More Support for a December Hike

Brainard’s speech (Sep. 12) was particularly noteworthy because she has a dovish reputation but her remarks suggested a hawkish path of rate hikes. She argued that “continued gradual increases in the federal funds rate are likely to be appropriate to sustain” full employment and price stability. Evans’ views have also turned more hawkish of late. Last week, he expressed yet more openness to a December hike: “Certainly three to four total increases for the year are reasonable. The data have been strong. I would not be surprised if it is four increases this year” (Sep. 14). In contrast, Bostic thought “we should still be at three moves” for 2018, pointing to last week’s weak CPI data (Sep. 13). Bullard continued to see the current stance as “already neutral or possibly somewhat restrictive” (Sep. 12).

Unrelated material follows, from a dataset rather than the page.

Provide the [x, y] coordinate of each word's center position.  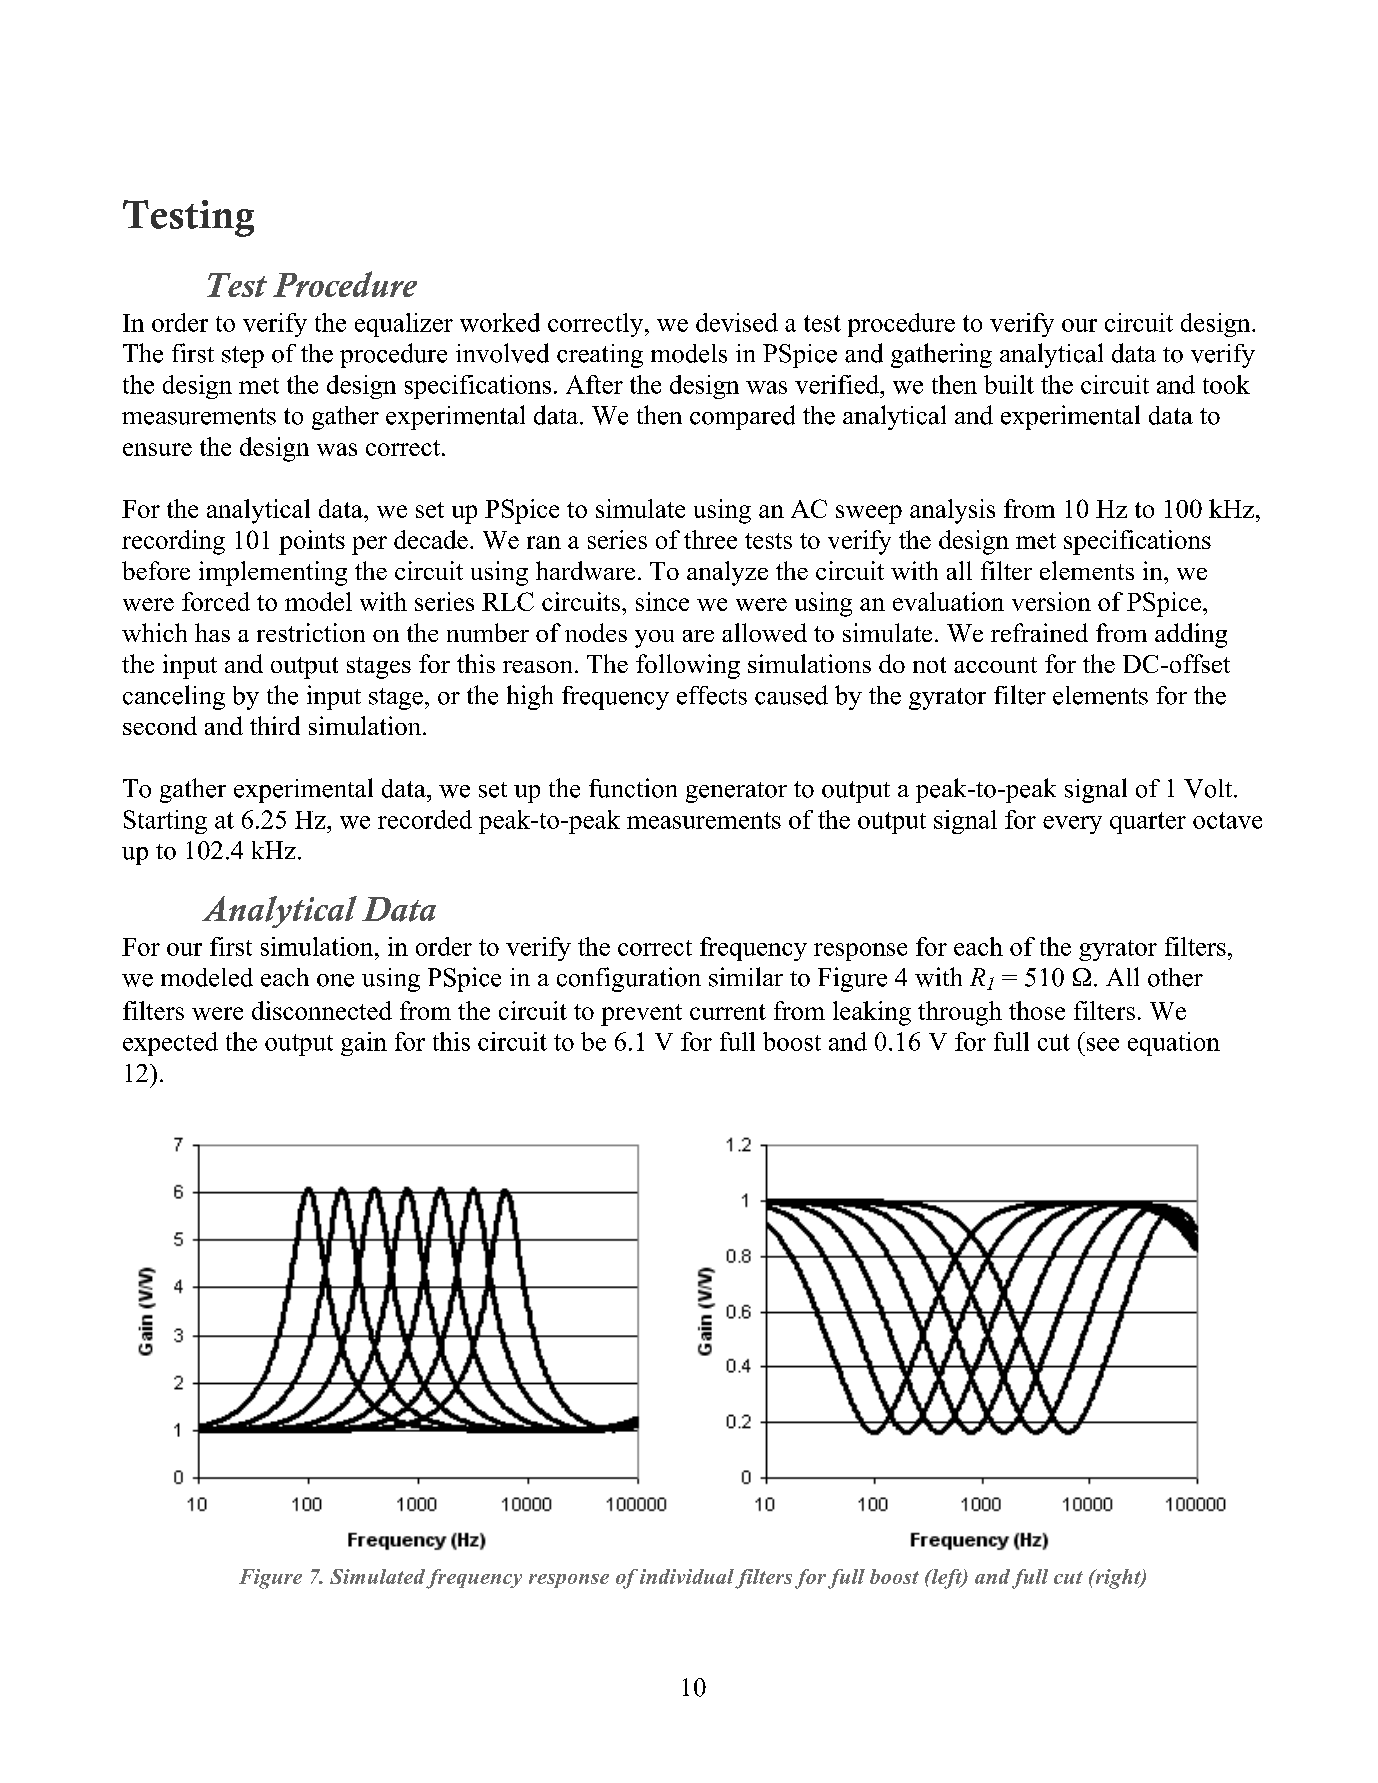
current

Participants generally agreed on the need for the funds rate to reach neutral at the very least, but were divided on overshooting neutral. Brainard thought that, as a result of fiscal policy changes, “the shorter-run neutral rate [rising] somewhat higher than the longer-run neutral rate” over the next couple years was a reasonable expectation. Therefore, it is now more likely that the funds rate will overshoot its longer-run neutral (2.9% as of June). She seemed to imply that the median SEP pace of rate hikes would be sufficiently gradual for the FOMC to assess the stance of policy without requiring a pause, which is contrary to arguments that some others have advocated.

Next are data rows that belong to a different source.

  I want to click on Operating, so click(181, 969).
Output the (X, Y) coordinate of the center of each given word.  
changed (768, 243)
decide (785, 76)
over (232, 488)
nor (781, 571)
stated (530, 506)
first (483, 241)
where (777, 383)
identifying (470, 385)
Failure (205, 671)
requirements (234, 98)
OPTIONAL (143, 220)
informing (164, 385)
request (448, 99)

Evans saw a need to return to “more conventional, mainstream monetary policy.” He thought that the June SEP for 2019 (3.1%) and 2020 (3.4%) was “mildly restrictive”–a stance that would be “quite normal” given an unemployment rate projected to be below the NAIRU. He appeared to dismiss the importance of a yield curve inversion as a factor preventing tightening, citing secular factors holding longer-term yields down. As such, it would be “premature to put too much weight on that indicator.” Brainard shared this sentiment., characterizing the yield curve as “one of several” considerations.

Kaplan saw a need for the funds rate to rise “gradually to a neutral level” (Sep. 14).  Bostic, too, thought rate policy should move “toward a neutral stance,” that is, “a gradual increase in nominal interest rates over the next handful of quarters.’’ He also wanted the FOMC to pause rate hikes after reaching neutral (Sep. 10). A material concern was that “the negative effects of sustained tariff worries on U.S. business investment could easily grow.” Barkin, too, warned that “one area where I believe we are seeing a clear impact is confidence” (Sep. 14). He concluded: “Uncertainty is bad for business…So in addition to the effects on sales and prices, the extent to which trade policy affects confidence is something I’ll be watching very closely.” Brainard thought “it would be hard to say there’s a discernible impact in the aggregate numbers overall, either in prices, or in confidence, which is quite high.”